The Virginia resolution is more direct. It urges the United Methodist Board of Pensions to review its investments and undertake a process of “phased, selective divestment” from any multinational corporations profiting from the “illegal demolition of Palestinian homes, destruction of the Palestinian economy and confiscation of Palestinian land,” according to UMNS.

Virginian Methodists also added a clause recognizing Israel’s right to exist within permanent, secure borders and Palestine’s right to the formation of a viable state.

The two conferences join the Presbyterian Church (USA) and the worldwide Anglican Communion in taking up the controversial divestment issue to protest what they say is unjust Israeli occupation of Palestinian territory.

Earlier this month, the United Church of Christ also weighed-in on the Middle-East debate. Delegates there chose not to join the divestment campaign, but promised to use “economic leverage” against companies profiting from violence committed by Israelis, Palestinians or neighboring Arab states.

Meanwhile, many Jewish groups based out of the U.S., including the Simon Wiesenthal Center, responded to both divestment and “economic leverage” with scathing remarks.
"This immoral resolution, which cloaks itself in the language of reconciliation, demands that Israel leave her six million citizens exposed to a renewed spate of suicide terrorism, which over the past five years has murdered and maimed thousands of innocent Israeli Jews and Arabs,” the Center wrote in response to the UCC resolution.
Opponents of divestment feel it unfairly blames Israel for the regional conflict and does not take Palestinian violence into account.
“Nowhere is there an explicit call to the Palestinians to desist from further violence and to tear down the infrastructure of terrorist groups, like Hamas and Islamic Jihad,” the Center wrote.
The United Methodist Church as a whole may join the two conferences in the boycott, but at least not for another 3 years; boycotts are sanctioned by the United Methodist General Conference – the only entity that speaks for the denomination as a whole – which meets once every four years.

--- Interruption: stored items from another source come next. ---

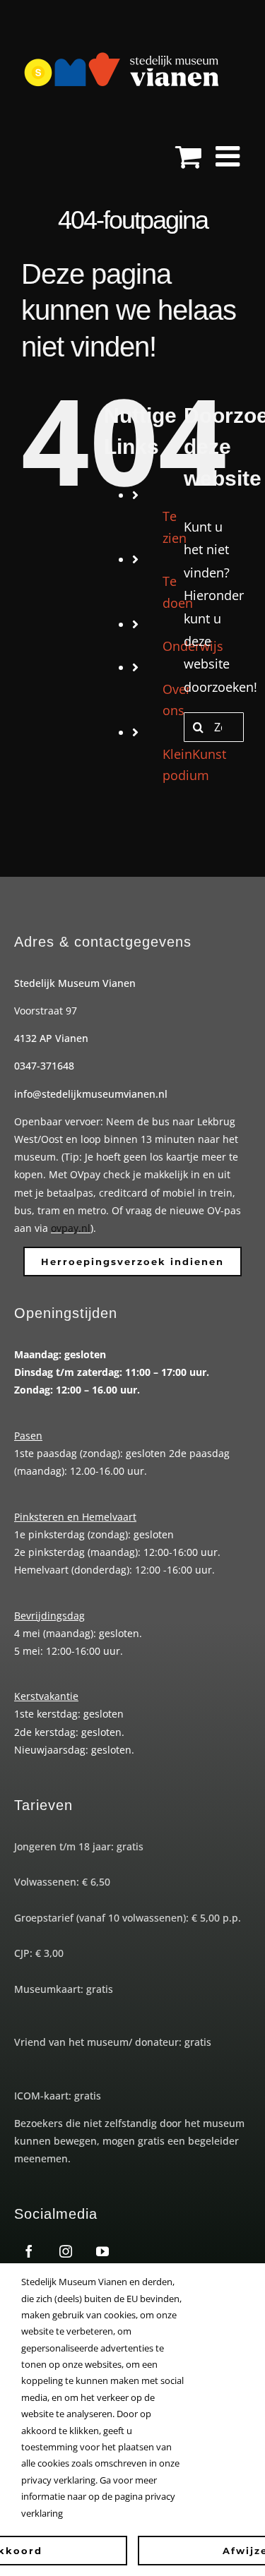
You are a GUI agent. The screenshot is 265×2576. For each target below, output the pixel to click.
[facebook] (29, 2251)
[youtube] (102, 2251)
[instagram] (66, 2251)
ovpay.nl (70, 1228)
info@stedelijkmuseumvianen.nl (90, 1094)
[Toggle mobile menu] (230, 156)
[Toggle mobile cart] (188, 156)
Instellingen (212, 2281)
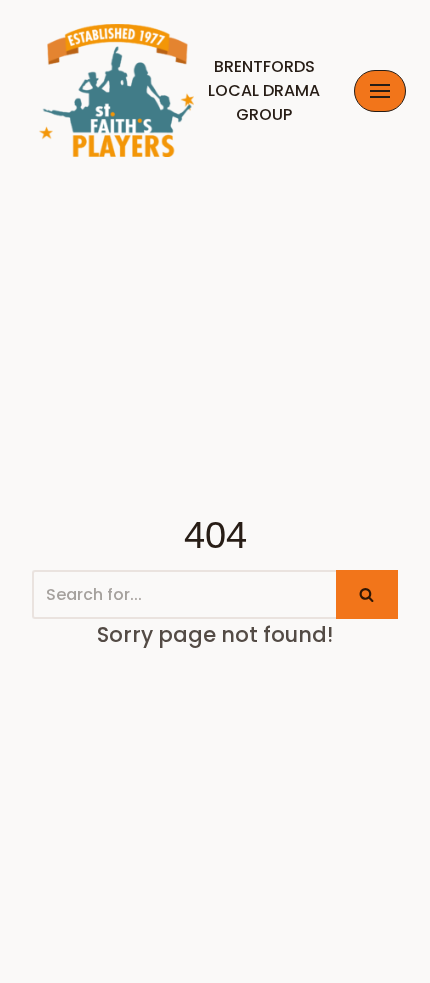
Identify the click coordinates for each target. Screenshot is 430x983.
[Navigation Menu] (380, 91)
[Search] (367, 594)
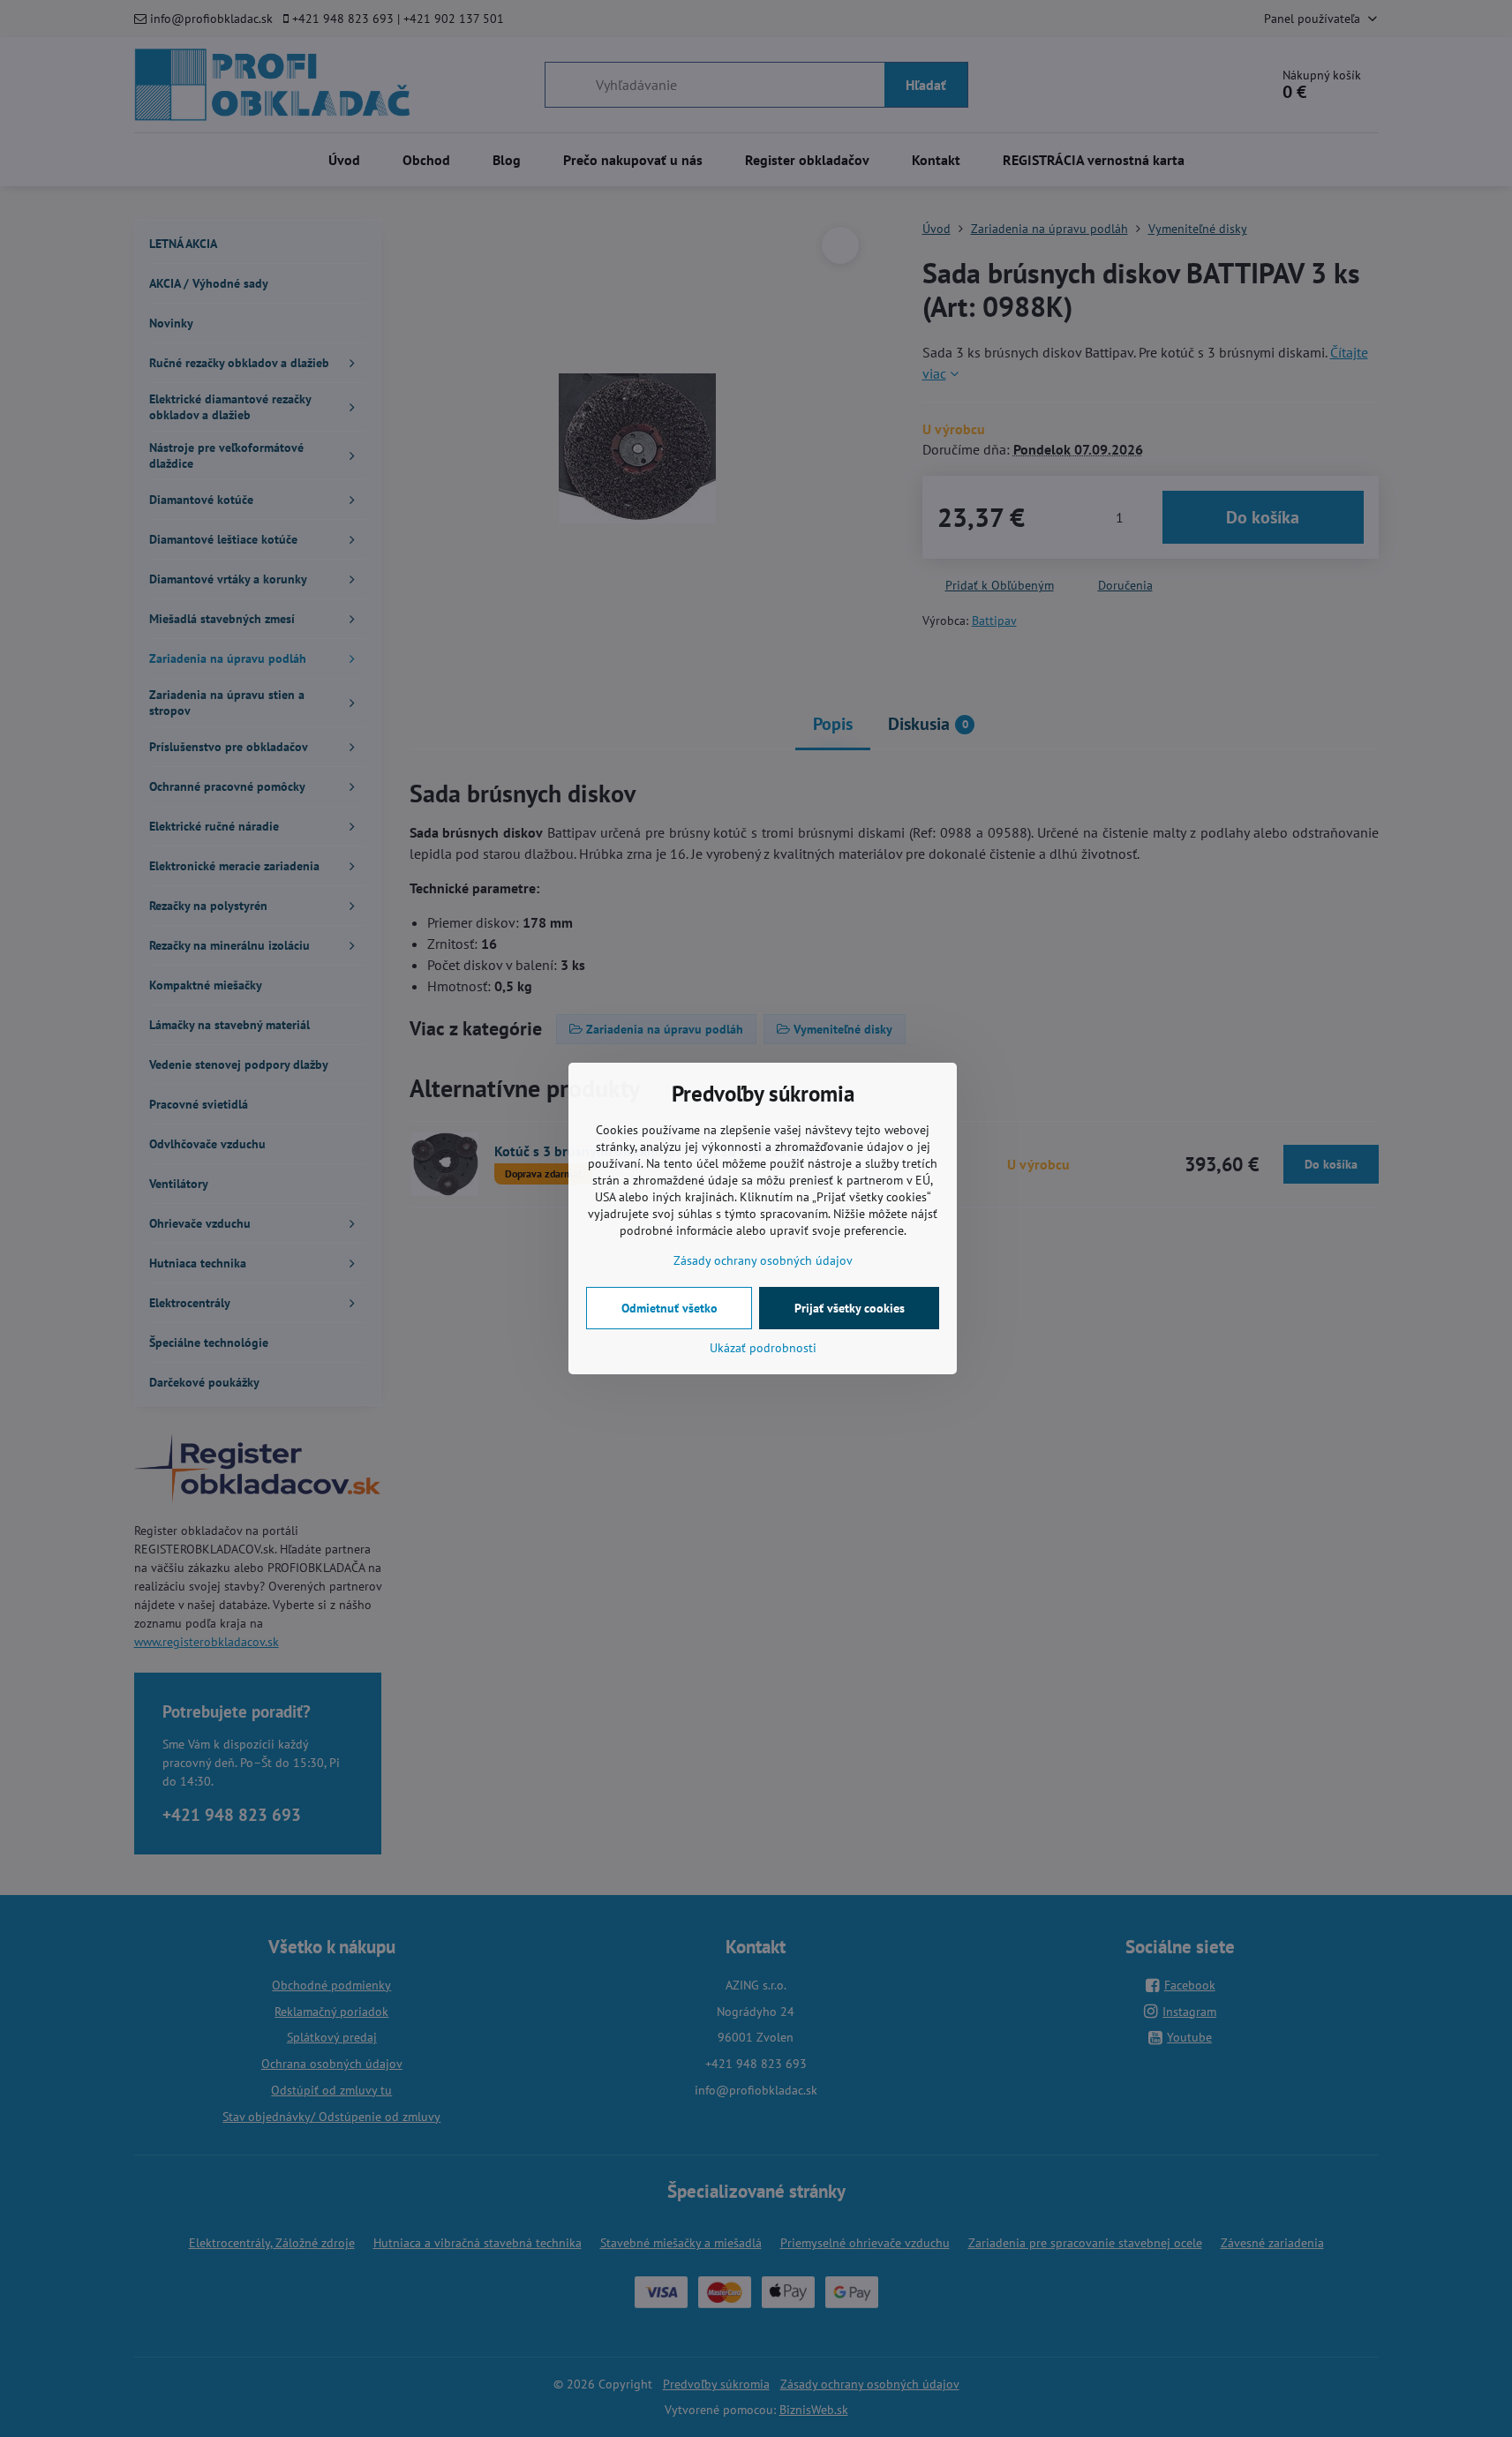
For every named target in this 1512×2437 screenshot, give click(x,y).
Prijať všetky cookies (849, 1308)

At the 2004 General Conference, United Methodists adopted a resolution that opposed the “continued military occupation of the West Bank, Gaza and East Jerusalem, the confiscation of Palestinian land and water resources, (and) the destruction of Palestinian homes.”

The “Opposition to Israeli Settlements in Palestinian Land” requested Israel to “cease the confiscation of Palestinian lands and water for any reason” and “urge the Palestinian Authority and all Palestinian religious leaders to continue to publicly condemn violence against Israeli civilizations and to use nonviolent acts of disobedience to resist the occupation and the illegal settlements." The resolution had no mention of divestment.